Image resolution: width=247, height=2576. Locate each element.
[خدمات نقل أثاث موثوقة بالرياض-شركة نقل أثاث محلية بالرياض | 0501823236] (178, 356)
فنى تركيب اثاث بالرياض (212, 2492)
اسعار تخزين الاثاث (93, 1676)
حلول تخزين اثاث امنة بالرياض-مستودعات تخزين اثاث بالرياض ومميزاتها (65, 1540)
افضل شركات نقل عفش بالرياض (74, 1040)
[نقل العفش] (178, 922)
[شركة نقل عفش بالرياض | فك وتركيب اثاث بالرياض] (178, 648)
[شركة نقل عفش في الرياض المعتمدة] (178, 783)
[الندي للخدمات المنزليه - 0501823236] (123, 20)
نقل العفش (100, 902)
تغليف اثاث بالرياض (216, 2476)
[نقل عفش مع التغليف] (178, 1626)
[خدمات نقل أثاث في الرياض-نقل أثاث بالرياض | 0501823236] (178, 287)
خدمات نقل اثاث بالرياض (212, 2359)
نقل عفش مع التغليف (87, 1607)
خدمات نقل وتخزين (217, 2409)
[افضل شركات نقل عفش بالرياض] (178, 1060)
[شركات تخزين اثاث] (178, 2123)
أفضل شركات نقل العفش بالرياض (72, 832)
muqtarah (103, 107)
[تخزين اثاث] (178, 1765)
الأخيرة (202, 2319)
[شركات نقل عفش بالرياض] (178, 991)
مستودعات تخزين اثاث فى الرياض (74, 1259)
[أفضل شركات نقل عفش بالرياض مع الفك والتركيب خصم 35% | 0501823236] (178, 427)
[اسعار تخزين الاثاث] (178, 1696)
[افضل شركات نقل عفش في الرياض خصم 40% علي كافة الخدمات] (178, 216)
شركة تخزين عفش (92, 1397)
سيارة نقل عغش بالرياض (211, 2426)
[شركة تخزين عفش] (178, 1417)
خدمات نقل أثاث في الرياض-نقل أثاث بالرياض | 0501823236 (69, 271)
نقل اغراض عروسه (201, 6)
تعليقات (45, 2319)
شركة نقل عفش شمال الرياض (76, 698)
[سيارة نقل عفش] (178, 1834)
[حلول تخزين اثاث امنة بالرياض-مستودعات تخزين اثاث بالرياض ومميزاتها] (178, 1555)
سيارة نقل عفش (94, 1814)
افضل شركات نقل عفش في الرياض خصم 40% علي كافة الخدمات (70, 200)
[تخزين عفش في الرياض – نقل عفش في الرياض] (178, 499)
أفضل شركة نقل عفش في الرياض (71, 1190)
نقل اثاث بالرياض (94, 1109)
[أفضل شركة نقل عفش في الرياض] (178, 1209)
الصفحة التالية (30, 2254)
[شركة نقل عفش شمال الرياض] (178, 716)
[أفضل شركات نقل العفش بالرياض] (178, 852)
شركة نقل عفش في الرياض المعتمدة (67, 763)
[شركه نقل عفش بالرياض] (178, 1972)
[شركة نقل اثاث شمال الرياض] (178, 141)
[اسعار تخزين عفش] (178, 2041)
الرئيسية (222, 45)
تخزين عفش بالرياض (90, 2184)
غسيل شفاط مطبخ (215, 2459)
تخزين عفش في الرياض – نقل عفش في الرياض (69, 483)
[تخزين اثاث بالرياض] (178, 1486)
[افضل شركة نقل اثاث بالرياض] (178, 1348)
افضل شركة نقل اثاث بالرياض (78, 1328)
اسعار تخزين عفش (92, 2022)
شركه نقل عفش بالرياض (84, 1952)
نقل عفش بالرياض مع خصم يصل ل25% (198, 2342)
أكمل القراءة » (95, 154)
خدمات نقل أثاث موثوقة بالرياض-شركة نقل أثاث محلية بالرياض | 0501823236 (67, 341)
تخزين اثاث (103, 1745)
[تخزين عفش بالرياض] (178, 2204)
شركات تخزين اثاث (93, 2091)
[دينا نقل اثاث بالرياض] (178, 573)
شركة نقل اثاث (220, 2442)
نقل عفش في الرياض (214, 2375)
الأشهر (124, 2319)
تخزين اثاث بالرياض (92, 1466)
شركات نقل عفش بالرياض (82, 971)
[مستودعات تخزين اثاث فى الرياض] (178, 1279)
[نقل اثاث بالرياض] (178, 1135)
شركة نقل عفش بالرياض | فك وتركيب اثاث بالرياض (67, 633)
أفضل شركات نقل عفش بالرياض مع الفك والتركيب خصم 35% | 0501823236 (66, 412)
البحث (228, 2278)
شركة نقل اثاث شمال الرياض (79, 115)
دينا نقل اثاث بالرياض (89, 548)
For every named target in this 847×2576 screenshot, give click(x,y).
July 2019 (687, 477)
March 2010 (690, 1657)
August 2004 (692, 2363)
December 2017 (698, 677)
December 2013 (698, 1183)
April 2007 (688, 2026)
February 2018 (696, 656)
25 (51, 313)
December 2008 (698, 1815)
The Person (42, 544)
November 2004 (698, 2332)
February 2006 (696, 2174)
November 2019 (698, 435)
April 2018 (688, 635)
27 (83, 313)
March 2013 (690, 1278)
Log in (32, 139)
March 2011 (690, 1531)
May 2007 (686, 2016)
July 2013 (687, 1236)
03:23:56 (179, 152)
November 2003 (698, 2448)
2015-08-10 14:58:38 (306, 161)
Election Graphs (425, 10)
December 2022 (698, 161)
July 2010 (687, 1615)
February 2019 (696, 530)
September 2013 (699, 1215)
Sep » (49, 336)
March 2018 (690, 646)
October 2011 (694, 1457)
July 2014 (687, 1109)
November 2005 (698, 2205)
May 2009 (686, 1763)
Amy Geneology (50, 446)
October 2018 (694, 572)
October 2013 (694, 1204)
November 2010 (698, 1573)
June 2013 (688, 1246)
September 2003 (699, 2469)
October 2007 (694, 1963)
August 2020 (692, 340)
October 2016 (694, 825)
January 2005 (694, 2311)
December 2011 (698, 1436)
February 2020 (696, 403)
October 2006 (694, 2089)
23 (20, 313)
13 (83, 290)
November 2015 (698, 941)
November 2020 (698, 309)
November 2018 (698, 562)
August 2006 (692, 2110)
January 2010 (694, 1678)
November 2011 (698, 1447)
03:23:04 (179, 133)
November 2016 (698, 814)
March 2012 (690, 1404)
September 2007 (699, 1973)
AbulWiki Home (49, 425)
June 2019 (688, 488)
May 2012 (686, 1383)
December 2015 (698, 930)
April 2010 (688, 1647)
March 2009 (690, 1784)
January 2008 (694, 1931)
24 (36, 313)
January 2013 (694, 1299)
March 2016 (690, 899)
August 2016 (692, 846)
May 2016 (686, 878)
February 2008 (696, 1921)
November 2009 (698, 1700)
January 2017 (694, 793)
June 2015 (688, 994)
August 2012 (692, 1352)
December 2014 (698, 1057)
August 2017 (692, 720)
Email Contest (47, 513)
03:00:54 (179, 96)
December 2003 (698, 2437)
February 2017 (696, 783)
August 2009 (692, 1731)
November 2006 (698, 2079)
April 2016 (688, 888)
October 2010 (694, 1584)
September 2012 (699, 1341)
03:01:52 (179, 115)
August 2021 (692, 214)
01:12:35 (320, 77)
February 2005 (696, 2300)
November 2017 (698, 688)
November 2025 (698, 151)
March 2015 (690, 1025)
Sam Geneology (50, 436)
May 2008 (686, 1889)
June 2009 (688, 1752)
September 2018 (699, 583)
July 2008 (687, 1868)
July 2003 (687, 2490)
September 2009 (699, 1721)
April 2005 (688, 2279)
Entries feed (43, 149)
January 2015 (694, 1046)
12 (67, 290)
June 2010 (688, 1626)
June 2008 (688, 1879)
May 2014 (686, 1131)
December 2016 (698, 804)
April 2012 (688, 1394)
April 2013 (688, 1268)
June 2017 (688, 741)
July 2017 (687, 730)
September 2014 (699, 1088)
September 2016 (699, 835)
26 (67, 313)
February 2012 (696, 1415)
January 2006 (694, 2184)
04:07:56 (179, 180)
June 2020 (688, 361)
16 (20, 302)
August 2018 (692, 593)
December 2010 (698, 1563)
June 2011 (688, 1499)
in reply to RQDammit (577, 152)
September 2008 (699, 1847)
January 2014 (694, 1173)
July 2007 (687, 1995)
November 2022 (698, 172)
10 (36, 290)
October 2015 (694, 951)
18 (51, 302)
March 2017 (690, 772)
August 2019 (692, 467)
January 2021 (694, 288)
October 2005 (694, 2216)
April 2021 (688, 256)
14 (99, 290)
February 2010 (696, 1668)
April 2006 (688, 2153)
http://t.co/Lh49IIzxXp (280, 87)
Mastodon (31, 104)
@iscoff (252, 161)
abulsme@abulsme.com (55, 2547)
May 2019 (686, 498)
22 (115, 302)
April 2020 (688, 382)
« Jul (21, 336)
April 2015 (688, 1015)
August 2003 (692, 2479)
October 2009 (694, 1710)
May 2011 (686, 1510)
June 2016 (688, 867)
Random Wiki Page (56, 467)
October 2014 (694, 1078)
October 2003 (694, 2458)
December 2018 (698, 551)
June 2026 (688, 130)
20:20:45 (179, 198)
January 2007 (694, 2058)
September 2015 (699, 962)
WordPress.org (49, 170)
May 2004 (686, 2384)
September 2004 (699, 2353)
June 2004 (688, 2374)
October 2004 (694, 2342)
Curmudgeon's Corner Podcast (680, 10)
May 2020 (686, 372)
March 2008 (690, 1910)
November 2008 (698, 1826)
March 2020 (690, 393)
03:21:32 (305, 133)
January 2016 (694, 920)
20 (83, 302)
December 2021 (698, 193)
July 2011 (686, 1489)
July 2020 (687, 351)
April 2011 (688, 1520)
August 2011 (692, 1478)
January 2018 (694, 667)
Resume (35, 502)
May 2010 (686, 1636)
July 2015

**EXERCISE DIRECTIONS**
In the listing above, find the line holding "اسعار تخزين عفش (92, 2022)" and the line holding "شركات نقل عفش بالرياض (82, 971)", then output those two lines and every line between them exactly.

**REPLY**
اسعار تخزين عفش (92, 2022)
شركه نقل عفش بالرياض (84, 1952)
نقل عفش بالرياض مع خصم يصل ل25% (198, 2342)
أكمل القراءة » (95, 154)
خدمات نقل أثاث موثوقة بالرياض-شركة نقل أثاث محلية بالرياض | 0501823236 (67, 341)
تخزين اثاث (103, 1745)
[تخزين عفش بالرياض] (178, 2204)
شركات تخزين اثاث (93, 2091)
[دينا نقل اثاث بالرياض] (178, 573)
شركة نقل اثاث (220, 2442)
نقل عفش في الرياض (214, 2375)
الأشهر (124, 2319)
تخزين اثاث بالرياض (92, 1466)
شركات نقل عفش بالرياض (82, 971)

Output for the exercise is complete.